What you return should be the lines from the one with "The height and" through the one with "The image size" in the data below, reproduced exactly with both ends, and no pictures at all.

Top of Data excerpts

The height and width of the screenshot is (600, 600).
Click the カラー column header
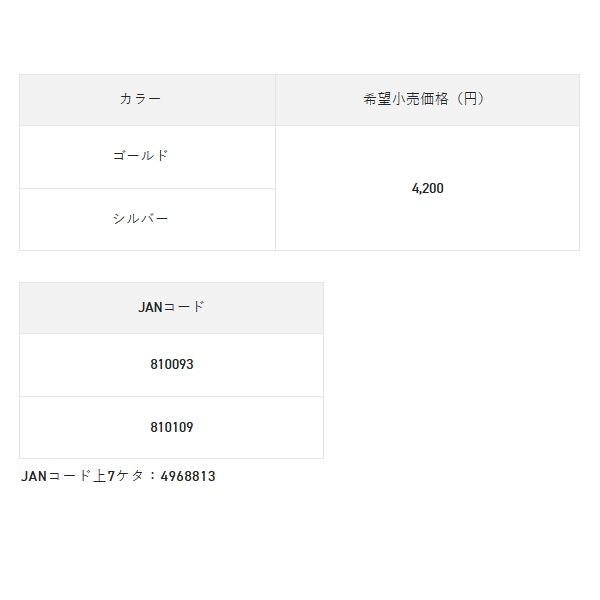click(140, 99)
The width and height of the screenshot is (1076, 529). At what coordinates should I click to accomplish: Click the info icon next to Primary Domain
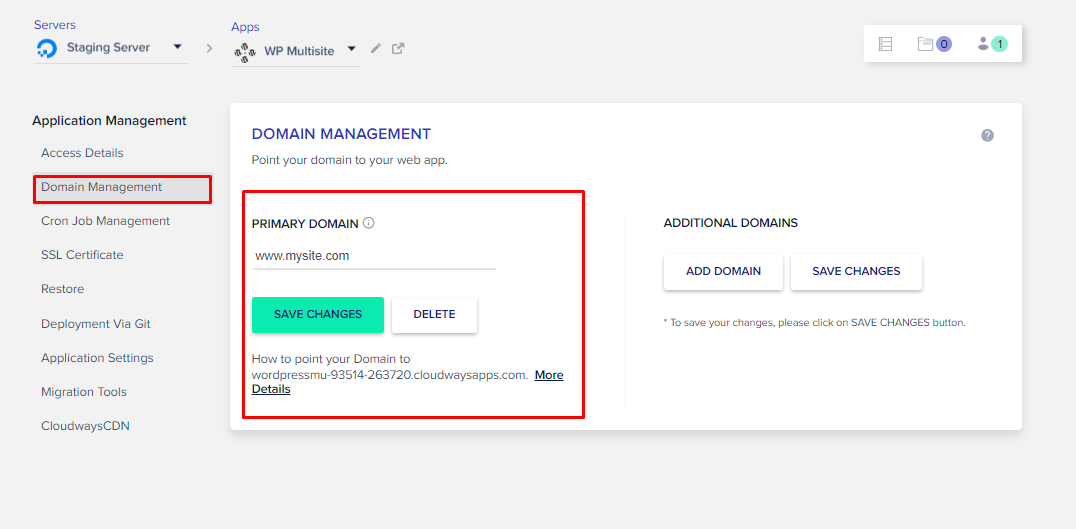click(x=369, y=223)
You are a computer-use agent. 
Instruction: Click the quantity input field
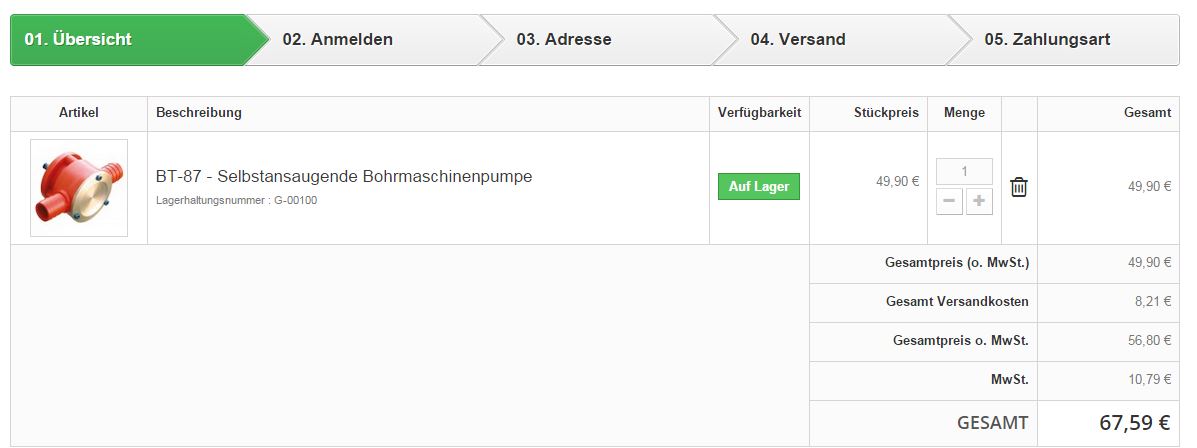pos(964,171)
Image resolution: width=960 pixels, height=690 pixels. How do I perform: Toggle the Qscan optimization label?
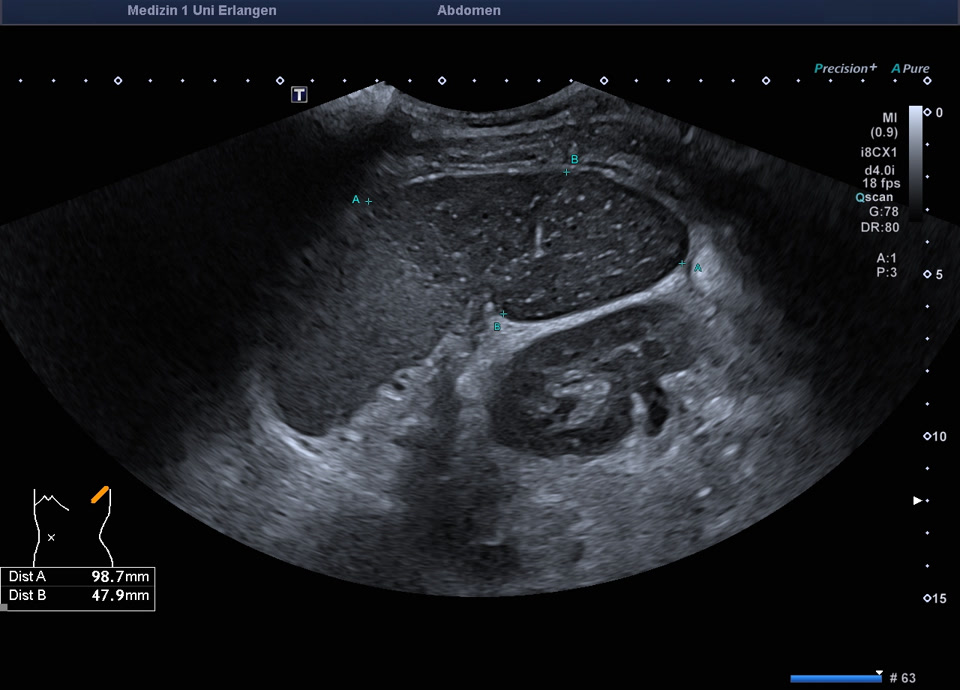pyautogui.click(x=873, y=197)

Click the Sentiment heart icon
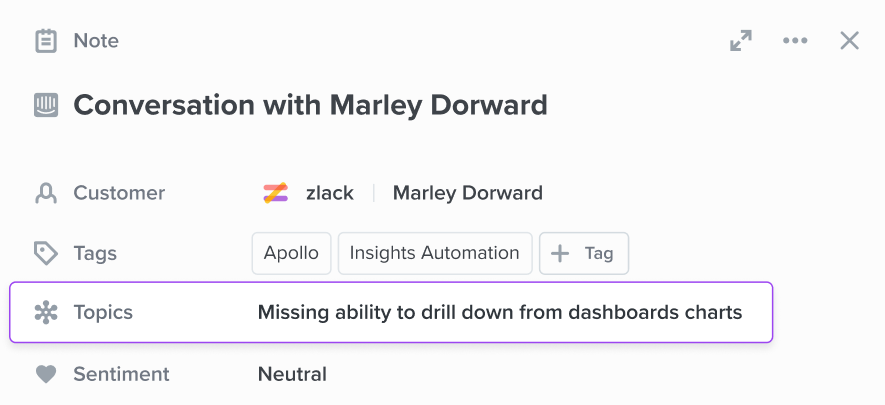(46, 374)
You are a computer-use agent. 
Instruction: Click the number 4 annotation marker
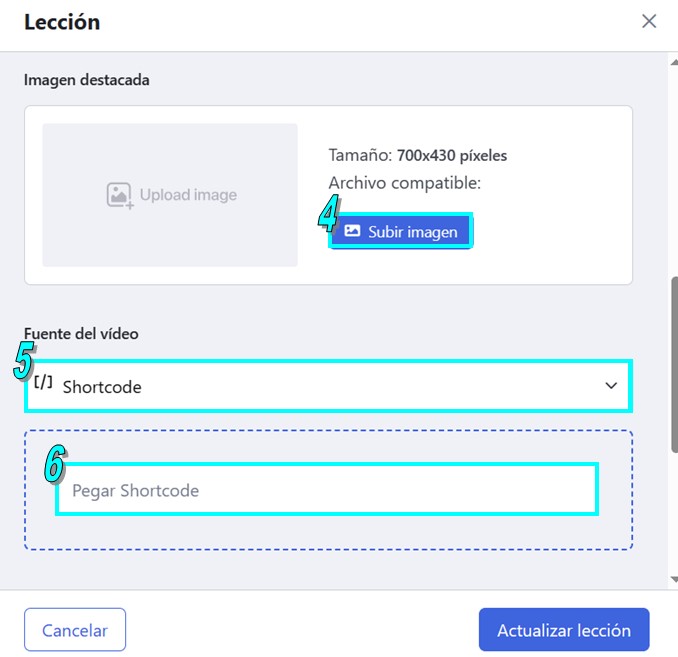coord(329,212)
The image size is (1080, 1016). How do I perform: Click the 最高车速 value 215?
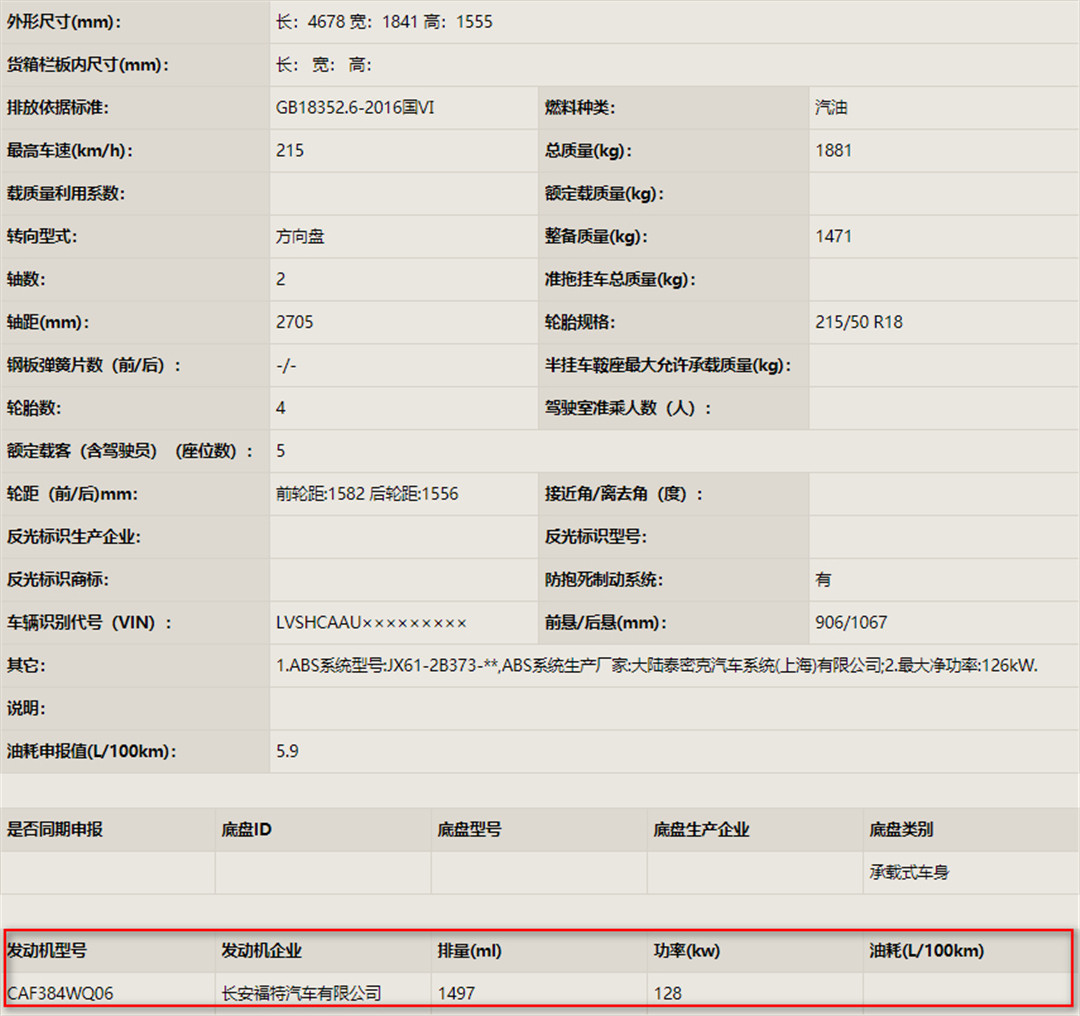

Bottom of Data excerpts
Top of Data excerpts

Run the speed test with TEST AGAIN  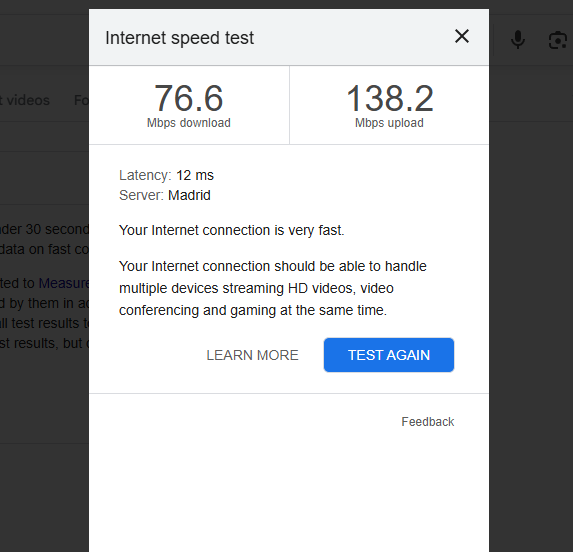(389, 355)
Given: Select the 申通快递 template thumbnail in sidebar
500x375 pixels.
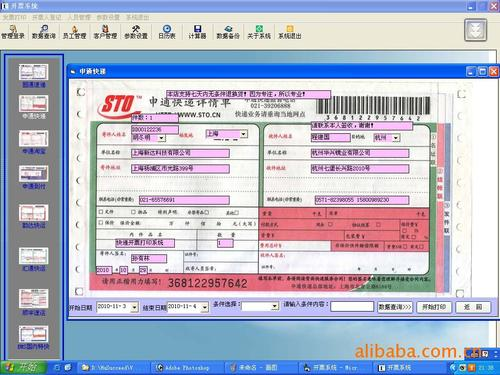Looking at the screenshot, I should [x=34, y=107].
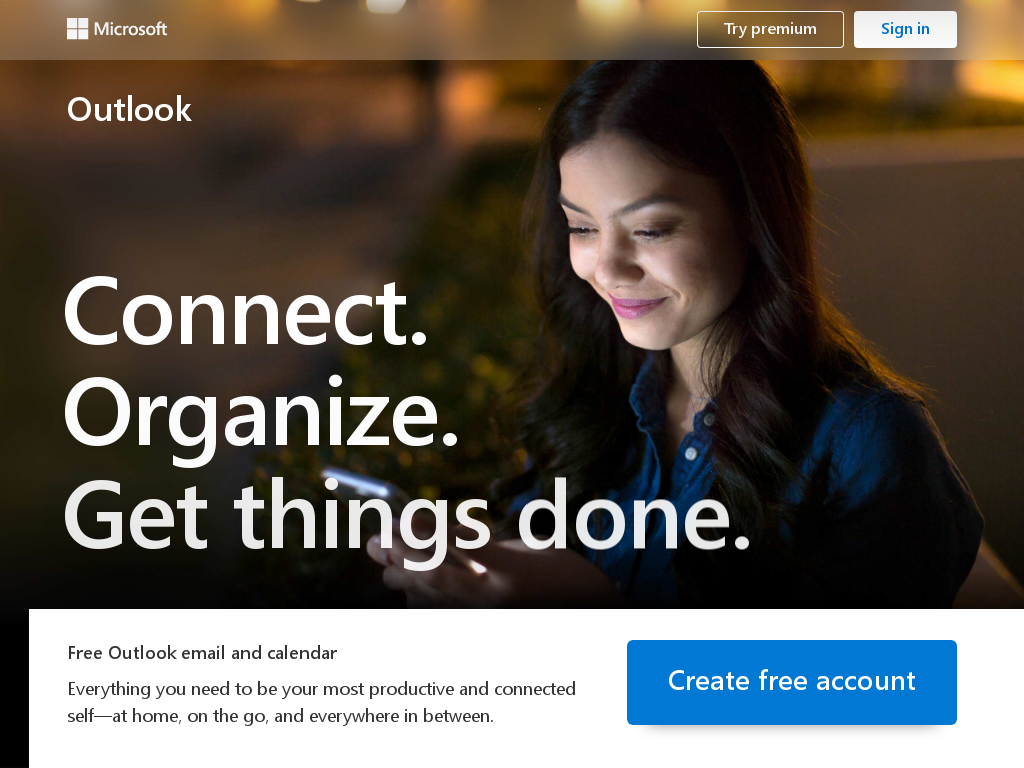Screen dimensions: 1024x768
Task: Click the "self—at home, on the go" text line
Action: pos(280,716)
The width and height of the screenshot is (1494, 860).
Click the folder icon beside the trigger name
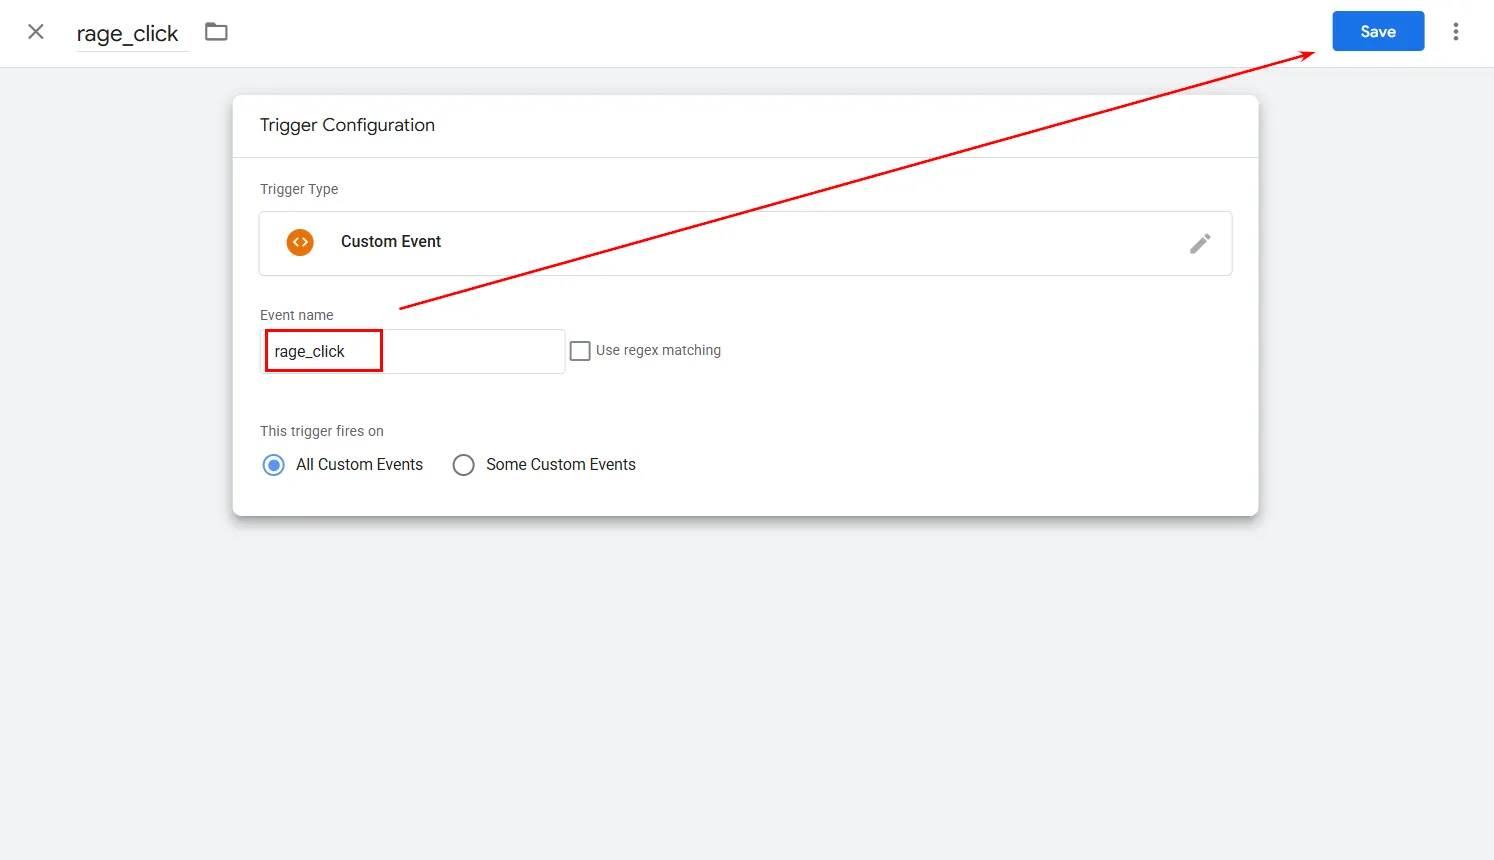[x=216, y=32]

Bottom of Data excerpts

▶ **Output of the task**:
The height and width of the screenshot is (600, 600).
Click the カラー column header
click(140, 99)
The width and height of the screenshot is (1076, 529). At what coordinates should I click to accomplish: Click the info icon next to Primary Domain
click(x=369, y=223)
You are a computer-use agent. 
Instruction: Click the quantity input field
pos(964,171)
Image resolution: width=960 pixels, height=690 pixels. How do I perform: Toggle the Qscan optimization label?
pyautogui.click(x=873, y=197)

Click the Sentiment heart icon
(46, 374)
You are a computer-use agent. 
Instruction: Click the number 4 annotation marker
coord(329,212)
The image size is (1080, 1016). How do I perform: Click the 最高车速 value 215?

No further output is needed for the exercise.